1. I put my children first.
It’s easy to love your own children. It takes very little effort, and they adore you no matter what. Marriage is the polar opposite: it’s work. And whenever my marriage started to feel like work, I would check out and head to Build-A-Bear Workshop or the science museum with the kids in tow. I’d often plan these adventures when I knew my husband couldn’t go (and spoil my good time). I told myself it was OK because he preferred to work anyway and always seemed grouchy on family outings. I chose most nights to cuddle with them in our bed, blaming his late-night bedtimes and snoring for the sleeping arrangement. As a result, we were hardly alone together and never had kid-free date nights. Well, maybe once a year on our anniversary.

2. I didn’t set (or enforce) boundaries with my parents.
They were at our house frequently, sometimes arriving unannounced and walking right in. They’d “help out” around the house doing things we never asked them to, like folding our laundry (incorrectly, of course). We’d vacation with them. They’d correct our children in front of us. My own fears of upsetting my parents kept me from drawing a line in the sand and asking them not to cross it. The few times I did stand up for my family’s autonomy, I didn’t hold my parents to the same standards in future. My husband, quite literally, married my entire family.

3. I emasculated him.
I thought love was about honesty, but we all know that the truth hurts. As we grew more comfortable (read: lazy) in our relationship, I stopped trying to take the sting out it. I talked smack to my girlfriends, my mom, my co-workers. All. The. Time. “Can you believe he didn’t do this?” and “Why in God’s name did he do THAT?”

Instead of building up his ego, I trampled all over it. I belittled him often, saying his job was unimportant and dismissing his friends as “hangers-on.” I berated him for doing things wrong when, in all honesty, he just wasn’t doing them my way. At times I spoke to him like a child. I controlled the family finances and grilled him over every single penny he spent. And in the bedroom — yup, you guessed it — he was doing that all wrong too, and I wasn’t shy about telling him so. As our marriage crumbled, I found myself constantly looking for faults and mistakes so that I could justify my superiority. By the end, I had zero respect for him and I made sure he knew it and felt it every day.

4. I didn’t bother to learn to fight the right way.
I know it sounds odd to suggest there is a right way to fight. But there is. I tended to keep the peace in our house by keeping my mouth shut when things were really bothering me. As you can imagine, all the small things that drove me crazy grew into a giant suppressed ball of anger that would erupt occasionally in a huge, really frightening fit of Hulk-like rage. And by rage, I mean rage in the clinical, mental-health definition kind of way. After the fact, I’d justify my anger by saying that a woman can only take so much. Looking back, I was one scary b*tch during those episodes.

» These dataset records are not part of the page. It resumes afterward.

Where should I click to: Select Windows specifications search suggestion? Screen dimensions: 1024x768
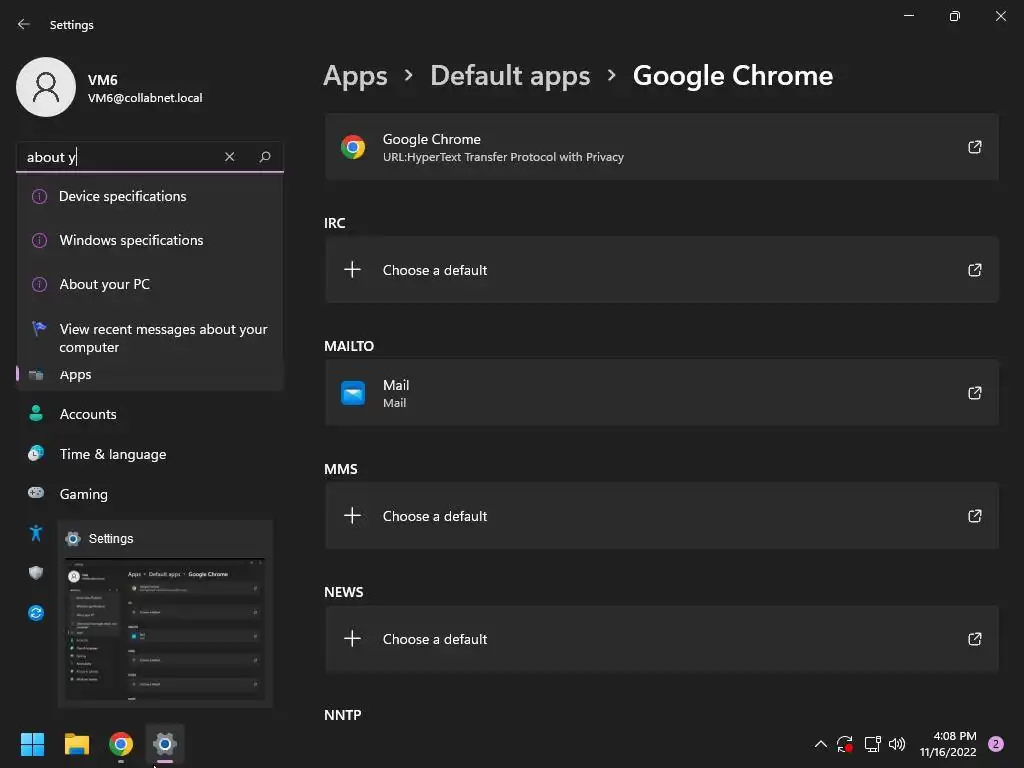coord(131,240)
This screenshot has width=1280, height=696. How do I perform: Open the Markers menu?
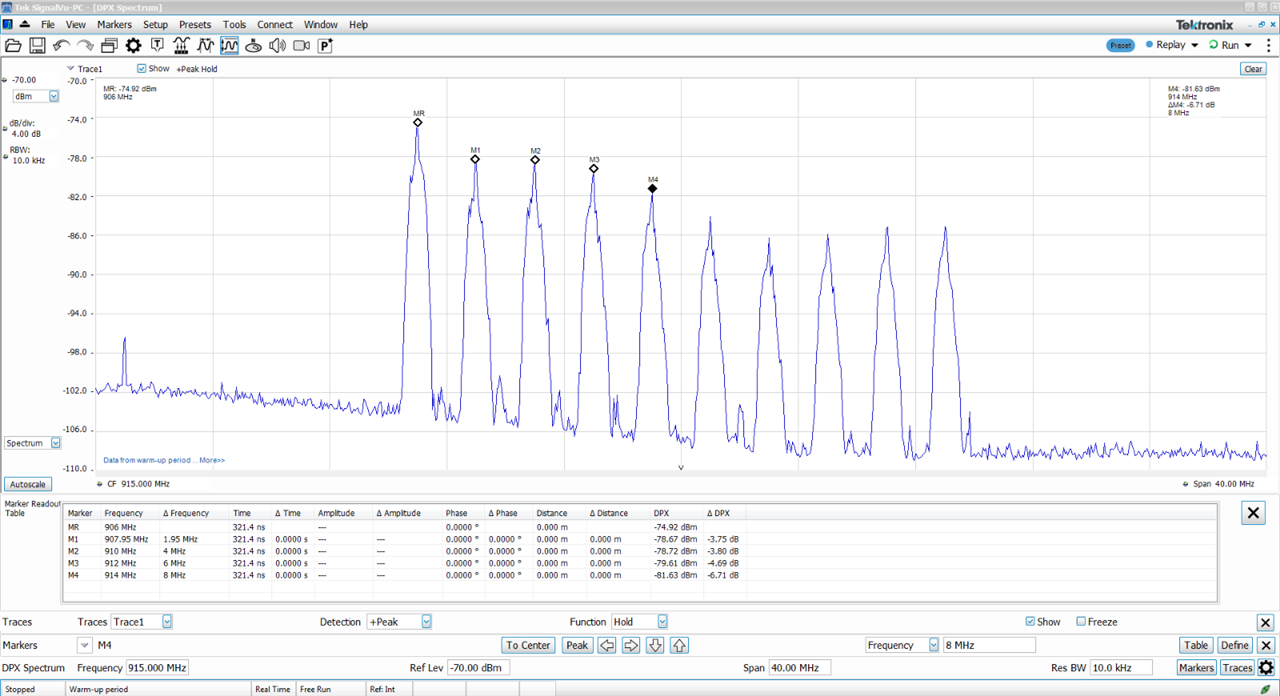click(x=113, y=24)
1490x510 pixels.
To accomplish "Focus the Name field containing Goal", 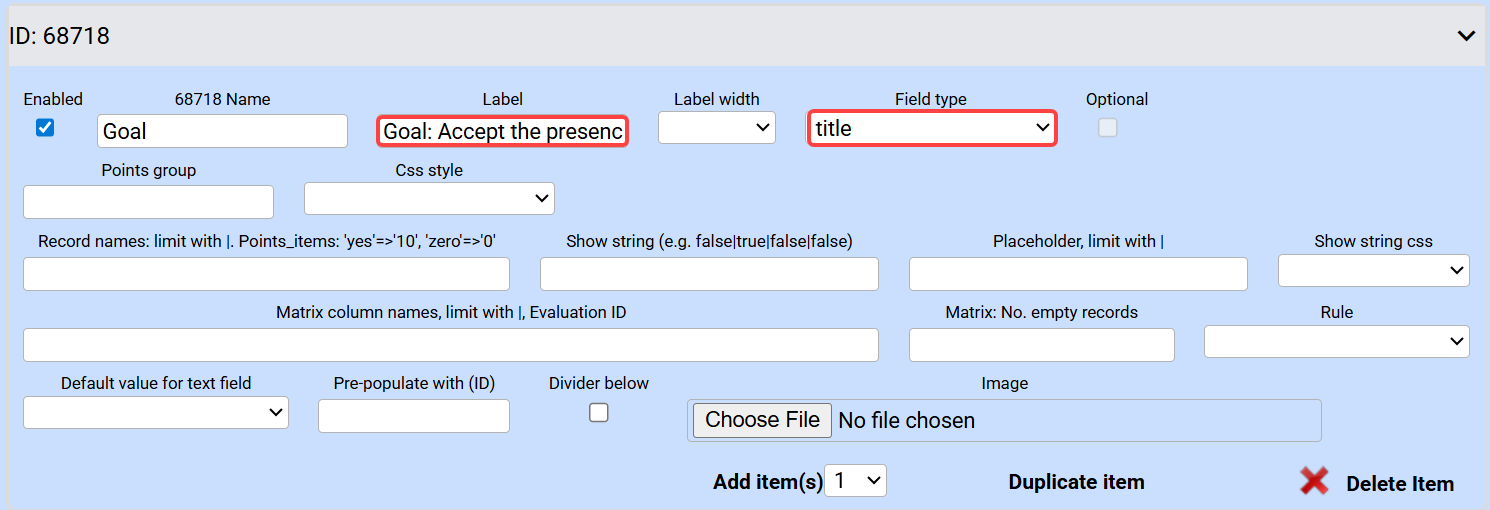I will click(222, 131).
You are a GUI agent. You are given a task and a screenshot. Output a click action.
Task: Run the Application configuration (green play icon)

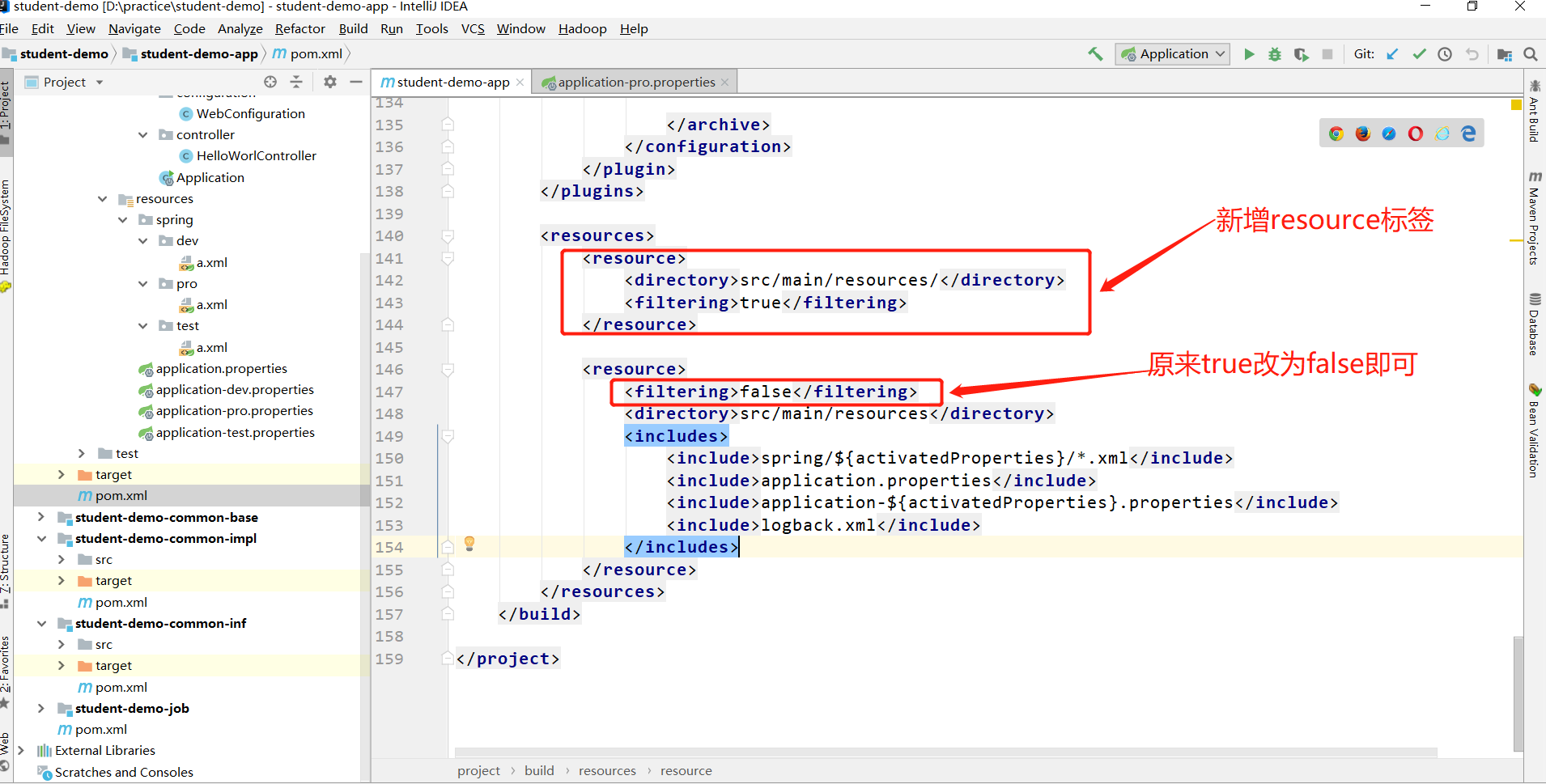click(1249, 53)
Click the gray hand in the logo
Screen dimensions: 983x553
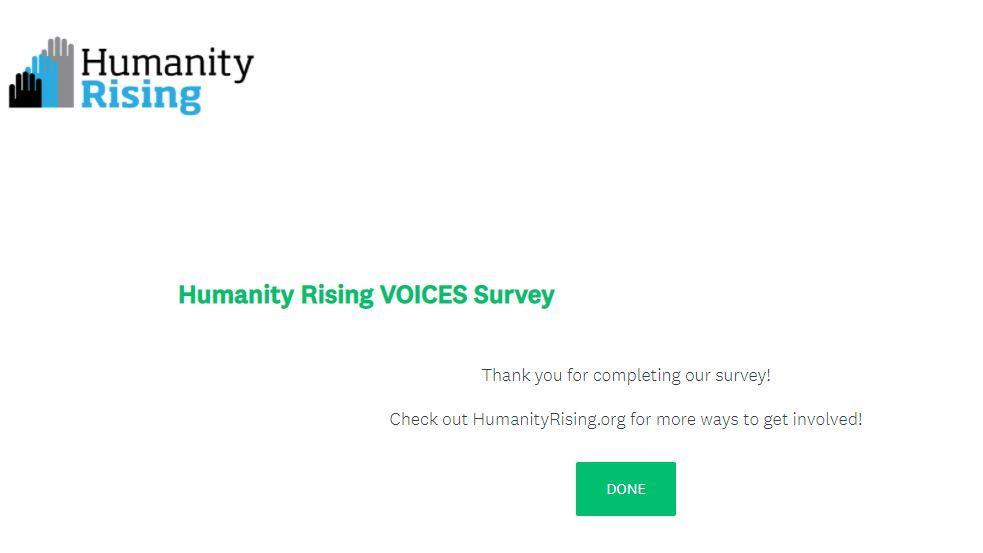64,62
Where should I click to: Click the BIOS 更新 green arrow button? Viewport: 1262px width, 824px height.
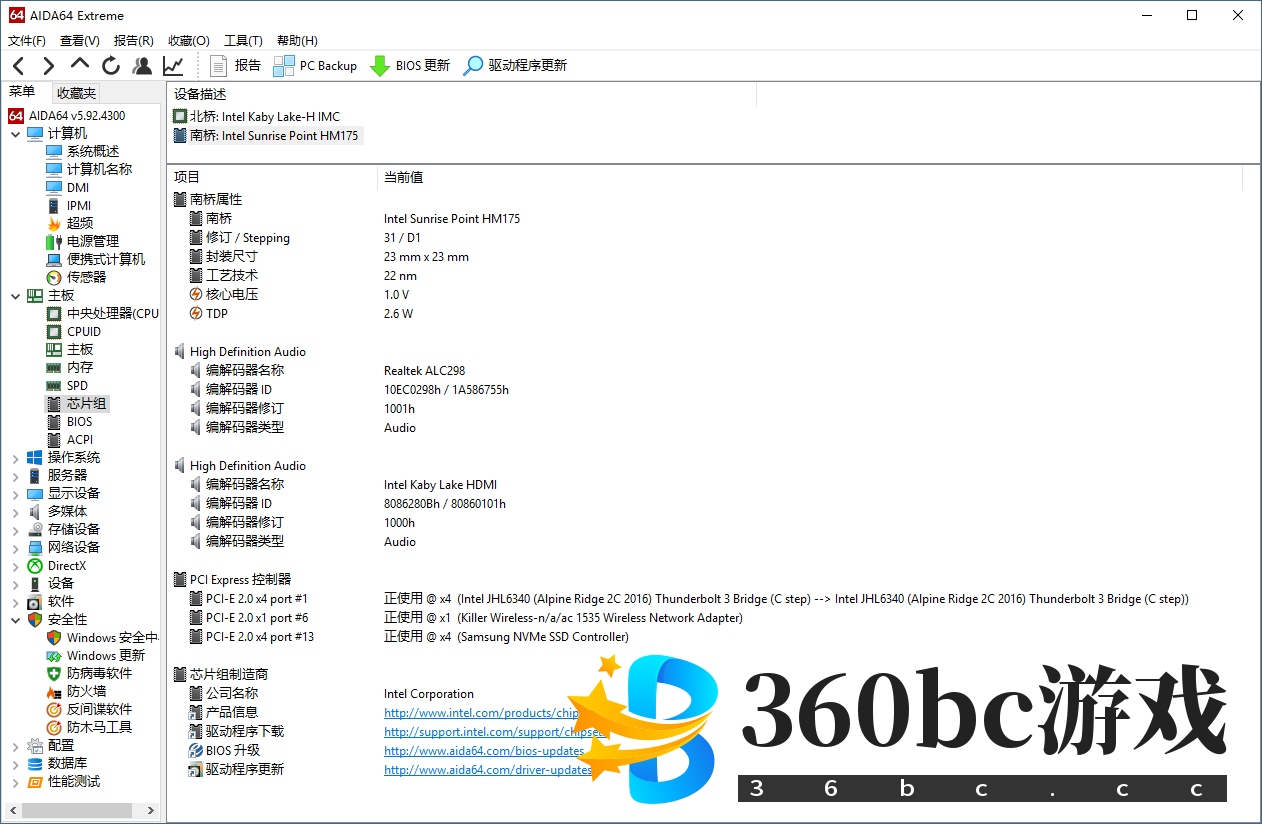pyautogui.click(x=410, y=66)

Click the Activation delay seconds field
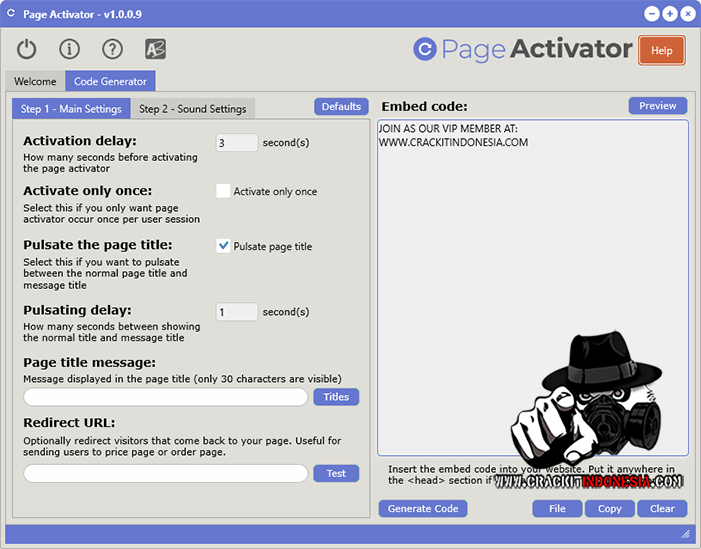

I write this mea culpa not with the hopes of winning my ex back, or even wanting his forgiveness. I write this because I can’t believe how long I kept my head buried in the sand. I hope other women out there will yank theirs out and take a good look around. And while I’m still hurt that my husband chose to solve our problems in another woman’s bed when some conversation and counseling might have helped, I absolutely know that my behavior was part of what pushed him there.